Looks similar to what I got from Heapy. The dict that consumed most according to Heapy was the symdict in the _Instantiator class.

I tried various tricks to make it more efficient like replace the dict with a list (very cpu-inefficient of course), pruning unused entries in the dict like __doc__ , __package__ , __name__. That did reduce the memory consumption but I get nowhere near the 0.8 usage.

I think my bottom-up approach is not sufficient.
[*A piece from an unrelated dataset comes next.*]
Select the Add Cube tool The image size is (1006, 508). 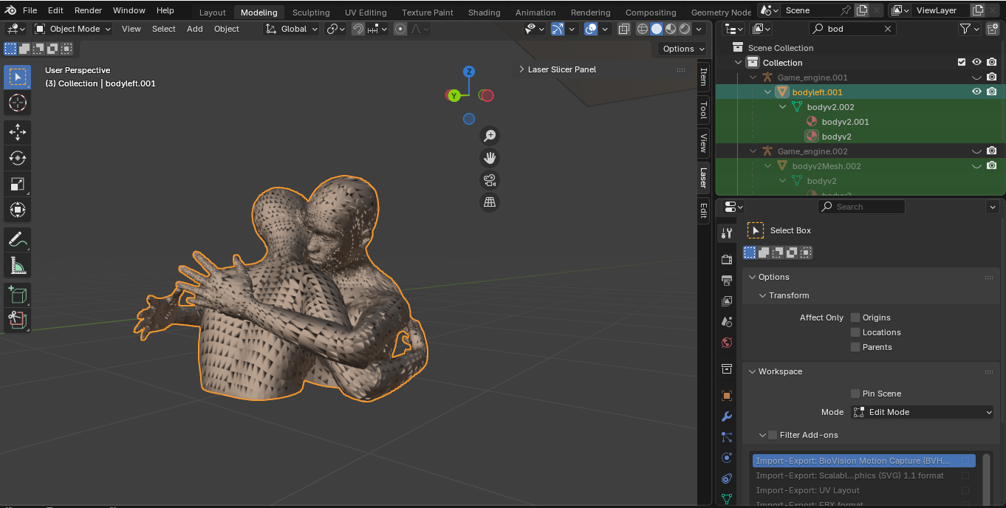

An understanding of how this dict is used and why it is different from 0.8 is probably necessary to get anywhere on this issue.

I don’t know for V0.8 but V0.10 uses a two pass conversion algorithm.
Maybe this is the source of memory consumption difference.

I noticed that the converter actually does three passes, one of them is marked as a workaround. Not that great, I’d say …

I noticed the workaround but didn’t understood its purpose at first read.
However, running a conversion executes MyHDL code twice.